L’homme qui a aidé les enquêteurs de la Sûreté du Québec à appréhender quatre personnes soupçonnées d’avoir participé aux meurtres d’autant d’individus liés à la mafia montréalaise en 2016, a plaidé coupable jeudi à deux accusations de menaces de mort envers des policiers.

Daniel Renaud Daniel Renaud
La Presse

La taupe, dont on doit taire l’identité en vertu d’une ordonnance de non-publication (ONP), a été condamnée à neuf mois d’emprisonnement par le juge Salvatore Mascia de la Cour du Québec qui a entériné une entente intervenue entre la Poursuite et la Défense. L’individu est toutefois détenu depuis la fin mars.

En soustrayant la détention préventive, calculée en temps et demi et évaluée à quatre mois et trois semaines, il lui reste donc quatre mois et une semaine à purger.

Après les meurtres des lieutenants de la mafia montréalaise Rocco Sollecito et Lorenzo Giordano, et l’enlèvement des frères Falduto, l’homme a offert ses services à la police pour devenir agent civil d’infiltration (ACI) et l’aider à élucider ces crimes.

PHOTO DAVID BOILY, ARCHIVES LA PRESSE

La scène du meurtre du lieutenant de la mafia montréalaise Rocco Sollecito, en mai 2016.

Selon nos informations, il aurait lui-même participé à au moins l’un des quatre meurtres de 2016 et aurait retourné sa veste car il n’aurait pas reçu toutes les sommes promises par ses commanditaires.

Durant l’enquête baptisée Préméditer, l’ACI a notamment porté un dispositif d’enregistrement portatif grâce auquel les enquêteurs auraient obtenu des conversations compromettantes impliquant certains des accusés et autres conspirateurs.

À l’issue de l’enquête l’automne dernier, les policiers ont arrêté quatre suspects : Jonathan Massari, Domenico Scarfo, Marie-Josée Viau et Guy Dion.

Ils ont également annoncé que les deux frères Falduto ont été tués, et que les meurtres auraient été commandés par les frères Salvatore et Andrew Scoppa, eux-mêmes assassinés depuis.

« Le principal mobile serait directement relié au pouvoir et aurait comme toile de fond le vieux conflit qui perdure entre les Siciliens et les Calabrais impliqués dans le crime organisé traditionnel italien », a alors déclaré l’inspecteur-chef Guy Lapointe de la Sûreté du Québec (SQ).

Dispute contractuelle

Les menaces de mort proférées par l’ACI sont survenues entre le premier novembre 2019 et le 18 mars dernier.

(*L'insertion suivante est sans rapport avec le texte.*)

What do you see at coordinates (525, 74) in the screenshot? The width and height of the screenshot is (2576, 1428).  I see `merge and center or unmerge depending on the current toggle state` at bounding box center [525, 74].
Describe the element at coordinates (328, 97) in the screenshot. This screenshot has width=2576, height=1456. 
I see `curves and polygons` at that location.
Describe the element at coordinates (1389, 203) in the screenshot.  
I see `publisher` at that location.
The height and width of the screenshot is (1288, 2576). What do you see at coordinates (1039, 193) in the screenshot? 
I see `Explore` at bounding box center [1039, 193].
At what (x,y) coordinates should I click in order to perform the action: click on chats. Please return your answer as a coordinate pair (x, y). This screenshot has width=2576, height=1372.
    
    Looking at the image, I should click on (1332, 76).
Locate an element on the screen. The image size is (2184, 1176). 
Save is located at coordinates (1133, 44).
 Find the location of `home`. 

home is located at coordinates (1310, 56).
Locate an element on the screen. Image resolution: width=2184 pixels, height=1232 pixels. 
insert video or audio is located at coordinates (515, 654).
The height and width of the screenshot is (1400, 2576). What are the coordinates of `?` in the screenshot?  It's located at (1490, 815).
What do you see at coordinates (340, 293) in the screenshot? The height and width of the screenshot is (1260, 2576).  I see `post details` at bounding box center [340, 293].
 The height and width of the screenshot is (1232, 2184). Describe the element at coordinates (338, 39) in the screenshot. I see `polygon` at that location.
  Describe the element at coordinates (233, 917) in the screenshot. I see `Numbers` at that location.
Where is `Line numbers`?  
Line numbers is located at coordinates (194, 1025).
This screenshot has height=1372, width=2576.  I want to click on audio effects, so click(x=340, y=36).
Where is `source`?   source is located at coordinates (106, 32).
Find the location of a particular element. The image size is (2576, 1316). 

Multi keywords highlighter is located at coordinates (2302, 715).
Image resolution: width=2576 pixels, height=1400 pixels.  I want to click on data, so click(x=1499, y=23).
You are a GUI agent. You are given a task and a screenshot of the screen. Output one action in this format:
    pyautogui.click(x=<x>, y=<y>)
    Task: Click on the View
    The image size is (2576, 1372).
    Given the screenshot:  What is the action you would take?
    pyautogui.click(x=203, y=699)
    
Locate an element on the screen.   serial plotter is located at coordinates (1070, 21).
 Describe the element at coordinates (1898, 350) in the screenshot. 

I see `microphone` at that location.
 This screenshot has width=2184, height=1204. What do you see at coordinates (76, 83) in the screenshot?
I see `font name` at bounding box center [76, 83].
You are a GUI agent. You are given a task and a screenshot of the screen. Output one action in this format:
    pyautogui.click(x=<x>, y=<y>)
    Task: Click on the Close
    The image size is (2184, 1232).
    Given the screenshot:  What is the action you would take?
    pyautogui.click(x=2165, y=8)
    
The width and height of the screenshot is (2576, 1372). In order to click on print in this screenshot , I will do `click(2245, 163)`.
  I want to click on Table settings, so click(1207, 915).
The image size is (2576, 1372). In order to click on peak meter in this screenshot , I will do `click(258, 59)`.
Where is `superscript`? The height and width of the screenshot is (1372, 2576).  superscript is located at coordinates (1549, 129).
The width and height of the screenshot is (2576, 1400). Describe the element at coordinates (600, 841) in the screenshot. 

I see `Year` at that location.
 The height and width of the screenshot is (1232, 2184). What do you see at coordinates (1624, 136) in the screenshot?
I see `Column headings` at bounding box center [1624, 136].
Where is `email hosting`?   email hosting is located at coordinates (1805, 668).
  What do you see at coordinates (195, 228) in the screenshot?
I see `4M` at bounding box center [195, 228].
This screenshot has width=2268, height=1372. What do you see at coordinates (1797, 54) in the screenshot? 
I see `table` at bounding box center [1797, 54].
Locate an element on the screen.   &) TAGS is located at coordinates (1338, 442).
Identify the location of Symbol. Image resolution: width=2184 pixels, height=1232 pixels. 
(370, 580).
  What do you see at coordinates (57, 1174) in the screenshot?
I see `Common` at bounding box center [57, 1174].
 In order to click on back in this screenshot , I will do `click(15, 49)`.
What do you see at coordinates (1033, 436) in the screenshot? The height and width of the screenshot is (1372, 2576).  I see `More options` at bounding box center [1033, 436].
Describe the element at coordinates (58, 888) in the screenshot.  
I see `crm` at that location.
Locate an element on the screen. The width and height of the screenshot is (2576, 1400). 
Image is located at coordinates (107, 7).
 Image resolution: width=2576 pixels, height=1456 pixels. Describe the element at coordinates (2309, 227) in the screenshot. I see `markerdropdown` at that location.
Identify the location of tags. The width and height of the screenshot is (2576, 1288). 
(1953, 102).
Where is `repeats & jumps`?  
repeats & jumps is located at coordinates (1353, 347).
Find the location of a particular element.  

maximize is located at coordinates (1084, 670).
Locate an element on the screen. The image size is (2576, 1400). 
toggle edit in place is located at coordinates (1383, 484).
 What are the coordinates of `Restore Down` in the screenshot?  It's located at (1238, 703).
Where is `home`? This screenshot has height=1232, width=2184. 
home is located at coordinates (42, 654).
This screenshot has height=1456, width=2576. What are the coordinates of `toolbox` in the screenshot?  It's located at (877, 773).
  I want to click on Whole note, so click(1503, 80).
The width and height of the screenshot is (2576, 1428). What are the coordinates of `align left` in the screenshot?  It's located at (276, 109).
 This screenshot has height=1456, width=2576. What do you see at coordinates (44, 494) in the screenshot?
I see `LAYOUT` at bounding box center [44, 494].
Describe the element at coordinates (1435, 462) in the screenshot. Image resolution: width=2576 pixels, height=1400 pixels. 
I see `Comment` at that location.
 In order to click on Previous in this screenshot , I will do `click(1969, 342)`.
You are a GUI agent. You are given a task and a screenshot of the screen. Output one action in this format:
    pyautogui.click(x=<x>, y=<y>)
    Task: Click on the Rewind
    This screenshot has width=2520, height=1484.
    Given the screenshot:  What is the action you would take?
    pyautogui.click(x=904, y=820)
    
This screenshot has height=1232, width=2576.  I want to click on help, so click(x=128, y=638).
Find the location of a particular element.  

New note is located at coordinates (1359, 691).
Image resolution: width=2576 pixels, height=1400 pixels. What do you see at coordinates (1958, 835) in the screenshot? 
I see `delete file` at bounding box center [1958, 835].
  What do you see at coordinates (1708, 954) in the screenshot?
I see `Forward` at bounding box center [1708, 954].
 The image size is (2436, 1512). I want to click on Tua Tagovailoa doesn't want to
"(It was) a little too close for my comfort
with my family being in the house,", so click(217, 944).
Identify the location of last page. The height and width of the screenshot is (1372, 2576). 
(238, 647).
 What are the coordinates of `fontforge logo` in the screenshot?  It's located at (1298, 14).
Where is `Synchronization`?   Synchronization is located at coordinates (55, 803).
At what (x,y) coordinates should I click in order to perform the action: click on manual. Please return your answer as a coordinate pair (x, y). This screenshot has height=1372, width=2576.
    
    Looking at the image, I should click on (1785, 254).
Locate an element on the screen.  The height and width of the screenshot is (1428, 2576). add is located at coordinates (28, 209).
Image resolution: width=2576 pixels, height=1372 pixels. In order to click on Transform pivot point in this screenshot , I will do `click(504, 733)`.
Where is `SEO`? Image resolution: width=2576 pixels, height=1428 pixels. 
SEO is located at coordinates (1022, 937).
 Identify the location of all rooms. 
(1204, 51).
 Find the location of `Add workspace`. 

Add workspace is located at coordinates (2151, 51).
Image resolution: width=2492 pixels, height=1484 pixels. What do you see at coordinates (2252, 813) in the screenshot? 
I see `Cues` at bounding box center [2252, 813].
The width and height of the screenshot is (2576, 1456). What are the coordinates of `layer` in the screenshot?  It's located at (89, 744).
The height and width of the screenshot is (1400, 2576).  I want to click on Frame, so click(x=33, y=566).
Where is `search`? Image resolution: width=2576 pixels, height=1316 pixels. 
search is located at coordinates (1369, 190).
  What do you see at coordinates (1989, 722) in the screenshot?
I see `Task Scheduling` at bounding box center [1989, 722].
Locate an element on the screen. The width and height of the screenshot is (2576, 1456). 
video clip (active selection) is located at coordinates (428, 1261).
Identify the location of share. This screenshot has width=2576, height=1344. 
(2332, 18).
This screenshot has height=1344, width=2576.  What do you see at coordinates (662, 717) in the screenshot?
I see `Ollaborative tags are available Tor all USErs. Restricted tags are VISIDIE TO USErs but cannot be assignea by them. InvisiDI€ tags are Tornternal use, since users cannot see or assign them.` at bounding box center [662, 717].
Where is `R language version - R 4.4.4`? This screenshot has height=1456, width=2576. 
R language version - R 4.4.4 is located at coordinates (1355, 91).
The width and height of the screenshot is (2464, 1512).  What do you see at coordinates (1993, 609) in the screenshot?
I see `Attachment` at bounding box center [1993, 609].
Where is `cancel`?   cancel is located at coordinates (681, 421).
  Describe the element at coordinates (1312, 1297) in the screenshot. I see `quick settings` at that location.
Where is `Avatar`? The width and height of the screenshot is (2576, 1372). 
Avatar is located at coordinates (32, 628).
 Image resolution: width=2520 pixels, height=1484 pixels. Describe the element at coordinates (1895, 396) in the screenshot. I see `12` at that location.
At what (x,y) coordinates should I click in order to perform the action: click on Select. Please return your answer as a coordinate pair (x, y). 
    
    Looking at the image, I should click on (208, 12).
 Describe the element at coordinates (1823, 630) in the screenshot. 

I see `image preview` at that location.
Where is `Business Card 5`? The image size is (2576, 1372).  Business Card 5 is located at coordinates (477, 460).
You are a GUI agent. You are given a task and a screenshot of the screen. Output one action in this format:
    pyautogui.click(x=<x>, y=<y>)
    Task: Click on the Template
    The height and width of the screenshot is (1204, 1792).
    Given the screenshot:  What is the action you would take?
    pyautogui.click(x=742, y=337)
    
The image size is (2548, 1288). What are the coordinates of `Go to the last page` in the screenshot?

Une ONP nous empêche de dévoiler les noms des policiers visés.

Lorsqu’il a été arrêté à la fin mars, l’ACI se trouvait en Colombie-Britannique et il a été envoyé dans une prison où il a dû être isolé durant au moins 14 jours, en raison de la COVID-19.

Il en était toujours au stade de l’enquête sur remise en liberté mais il a décidé de plaider coupable.

« Dans le cadre de sa participation dans le projet Préméditer, l’accusé a conclu un contrat avec la Sûreté du Québec. Mais des mésententes sont survenues au sujet de l’argent et au sujet de certains suivis. L’accusé s’est plaint. Il a ensuite menacé de se rendre à la Sûreté du Québec pour tuer un policier. Il a également voulu s’en prendre à un autre », a raconté le procureur au dossier, MFrançois Allard, ajoutant que l’absence d’une médication que devait prendre l’ACI a peut-être contribué aux gestes pour lesquels il a été condamné.

Le juge Mascia a également imposé plusieurs conditions à l’ACI ; il ne peut communiquer avec les policiers qu’il a menacés, il ne peut pas se rendre sur l’île de Montréal sauf s’il est escorté par la SQ, il ne peut pas communiquer directement ou indirectement avec une femme dont on doit taire l’identité, il doit poursuivre son suivi médical et prendre sa médication sous la supervision d’un sergent de la SQ, il ne doit pas posséder d’arme, y compris un couteau, sauf pour les repas, et enfin, il ne doit pas consommer ni alcool ni drogue, sauf de la marijuana à des fins médicales car il a les prescriptions requises.

L’ACI faisait également face à un chef de menaces de mort envers une femme mais il a bénéficié d’un arrêt des procédures.

Quant aux accusés Massari, Scarfo, Viau et Dion, les procédures se poursuivent en attendant leur procès.